最後は消え入りそうな声になりながらも確かにそう言ったエルザ。

 

「いいのかエルザ!!!連れて行かれたらもう……!!」

 

「いいんだ………頼む、ハルト……」

 

エルザのその言葉と周りからは分からなかったが真正面から見たハルトだけがわかったエルザの表情を見て、ハルトは何も言えなくなった。

そしてジェラールが改めて連行されるその時……

 

「そうだ…」

 

「!」

 

「お前の髪の色だった」

 

ジェラールはそう言うと、エルザに優しい笑顔を向けた。

 

「さよなら、エルザ」

 

「ああ」

 

そしてその会話を最後にジェラールは評議院へと連行されていった。

 

 

その後、連合軍の面々は休息と心の整理も兼ねて、ニルヴァーナの残骸近くで体を休めていた。

当然、さっきの出来事で全員が浮かない顔をしていた。

そしてハルトたちがいる場所から少し離れた場所にある丘にエルザは腰を下ろしていた。

 

「…………」

 

連合軍の中でも一番浮かない表情をしている彼女は幼い頃……まだ奴隷だった頃の事を思い出していた。

 

 

奴隷時代・楽園の塔。

 

「ジェラール・フェルナンデス」

 

「うわー、覚えづれ」

 

「そう言うお前も、ウォーリー・ブキャナンって忘れそうだよ」

 

「エルザ、お前は?」

 

「私はエルザ、ただのエルザだよ」

 

「それは寂しいな」

 

そう言うと、幼いジェラールはエルザのさらっとした綺麗な緋色の髪を触る。

 

「おおっ」

 

「ちょ…何よぉ」

 

「キレイな緋色(スカーレット)……そうだ! エルザ・スカーレットって名前にしよう」

 

「名前にしようってオマエ……そんなの勝手に…」

 

「エルザ…スカーレット……」

 

「お前の髪の色だ。

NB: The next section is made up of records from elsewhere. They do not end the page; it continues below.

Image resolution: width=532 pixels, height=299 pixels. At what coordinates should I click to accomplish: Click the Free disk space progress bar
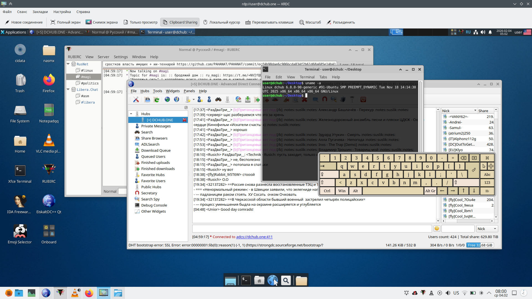[x=480, y=245]
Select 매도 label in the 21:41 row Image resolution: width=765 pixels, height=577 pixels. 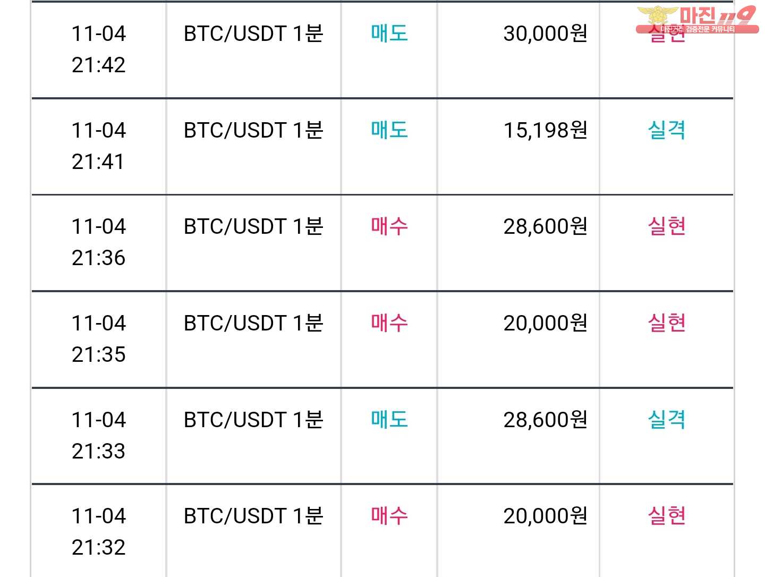pos(389,130)
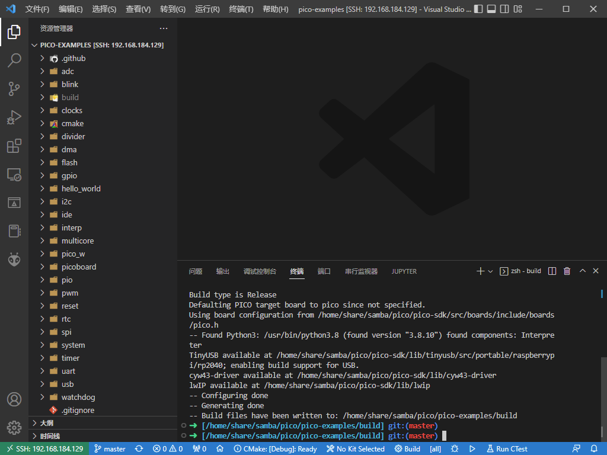607x455 pixels.
Task: Switch to the 串行监视器 tab
Action: (x=361, y=271)
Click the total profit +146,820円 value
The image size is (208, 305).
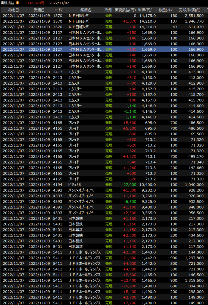[34, 3]
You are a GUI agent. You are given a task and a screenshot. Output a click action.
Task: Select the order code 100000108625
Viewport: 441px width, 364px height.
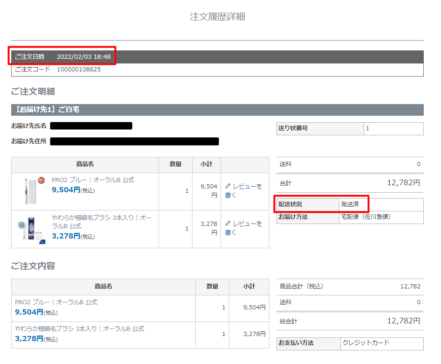79,70
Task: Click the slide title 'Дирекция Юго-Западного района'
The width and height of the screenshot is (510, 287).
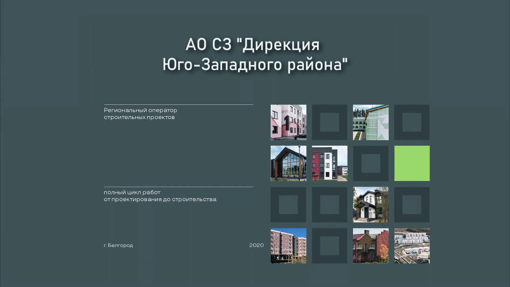Action: [x=254, y=54]
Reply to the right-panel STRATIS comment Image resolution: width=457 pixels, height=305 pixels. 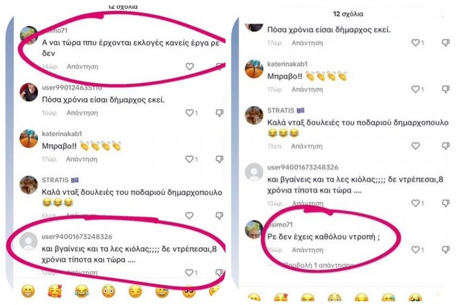307,146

これなら絶対に忘れない」

 

 

あの時の言葉の通り、ジェラールは最後の最後に彼女のスカーレットの意味を思い出してくれた。

 

「ジェラール…」

 

エルザはジェラールの名を呟きながら膝を抱え込み、その両目からは大粒の涙を溢れさせた。

その日の朝焼けは、今までに見た事がないくらいに美しい緋色に染まっていた。